Los trabajos arqueológicos, que se iniciaron este sábado, son posibles gracias a las aportaciones económicas del Consell Insular, Amics del Museu de Menorca y las empresas Binibeca Diving y Náutica Puig.
"Esperamos recuperar materiales que nos permitan aportar nuevos datos para el estudio de este pecio", han señalado los promotores de las excavaciones.
Los últimos trabajos realizados en el barco, que se encuentra a 20 metros de la costa y a una profundidad de entre 6 y 7 metros, se llevaron a cabo en el año 2011 gracias a una aportación del Gobierno central en el marco del Plan Nacional para la elaboración de cartas arqueológicas subacuáticas.
La campaña, de solo 15 días de duración, se centró en una zona que presentaba una gran acumulación de restos de ánforas ibéricas, de las cuales se recuperaron tres ejemplares completos.

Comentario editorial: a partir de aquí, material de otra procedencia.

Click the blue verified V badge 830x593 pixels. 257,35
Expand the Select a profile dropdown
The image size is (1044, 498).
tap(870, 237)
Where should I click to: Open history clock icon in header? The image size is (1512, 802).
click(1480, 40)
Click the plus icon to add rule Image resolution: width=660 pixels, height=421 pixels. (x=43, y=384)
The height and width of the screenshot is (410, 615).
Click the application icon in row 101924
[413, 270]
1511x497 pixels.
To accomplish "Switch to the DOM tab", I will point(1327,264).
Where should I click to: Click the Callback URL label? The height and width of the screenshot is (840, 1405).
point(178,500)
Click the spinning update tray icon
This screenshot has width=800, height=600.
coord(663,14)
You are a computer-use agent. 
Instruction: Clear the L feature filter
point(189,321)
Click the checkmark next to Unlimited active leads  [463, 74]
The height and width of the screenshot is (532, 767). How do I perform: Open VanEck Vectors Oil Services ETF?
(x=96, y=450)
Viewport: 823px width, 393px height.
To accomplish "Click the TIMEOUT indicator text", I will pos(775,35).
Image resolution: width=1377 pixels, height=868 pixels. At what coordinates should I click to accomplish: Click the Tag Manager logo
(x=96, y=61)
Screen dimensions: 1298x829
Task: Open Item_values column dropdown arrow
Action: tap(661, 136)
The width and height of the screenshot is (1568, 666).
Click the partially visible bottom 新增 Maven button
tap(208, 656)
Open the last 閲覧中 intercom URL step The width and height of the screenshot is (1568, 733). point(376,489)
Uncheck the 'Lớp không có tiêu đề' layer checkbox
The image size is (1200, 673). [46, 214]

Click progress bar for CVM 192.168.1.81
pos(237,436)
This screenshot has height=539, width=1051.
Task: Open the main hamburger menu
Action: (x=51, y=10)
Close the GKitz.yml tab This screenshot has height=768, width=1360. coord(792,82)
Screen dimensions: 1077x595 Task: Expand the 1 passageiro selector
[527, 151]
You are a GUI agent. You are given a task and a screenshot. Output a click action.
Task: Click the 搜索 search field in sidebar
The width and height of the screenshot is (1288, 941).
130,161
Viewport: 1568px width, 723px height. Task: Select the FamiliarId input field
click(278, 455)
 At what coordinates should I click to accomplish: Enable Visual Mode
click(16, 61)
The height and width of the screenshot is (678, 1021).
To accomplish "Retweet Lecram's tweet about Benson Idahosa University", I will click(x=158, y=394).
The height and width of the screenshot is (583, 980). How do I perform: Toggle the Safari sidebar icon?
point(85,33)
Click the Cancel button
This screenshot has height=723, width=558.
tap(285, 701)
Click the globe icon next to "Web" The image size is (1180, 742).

Asimismo, también se recuperaron algunas cerámicas finas y ánforas púnicas.
Los trabajos sirvieron también para determinar que el buque hundido data de entre finales del siglo V a.C y la primera mitad del siglo IV a.C.
Asimismo, entre los año 2006 y 2008, la entidad Amics del Museu de Menorca, conjuntamente con Arqueolític Terra-Sub, realizó una serie de sondeos en la zona con el objetivo de analizar el estado de los restos de madera del barco, así como de realizar nuevos estudios de arquitectura naval.
Estas campañas permitieron delimitar el perímetro del área arqueológica y evaluar el potencial arqueológico que quedaba por excavar.
En 2006 también ser organizó una campaña de corta duración durante la cual se localizó numeroso material arqueológico sellado por un estrato de raíces de posidonia oceánica muerta.
La primera intervención en el pecio de Binisafúller tuvo lugar en el año 1975 a cargo de la Universidad Complutense de Madrid y el Centro de Investigaciones Submarinas de Menorca.
Durante esta campaña se excavaron unos 54 metros cuadrados y se recuperaron más de un centenar de ánforas ibéricas, cuatro ánforas púnicas procedentes de Ibiza y tres piezas de cerámica fina.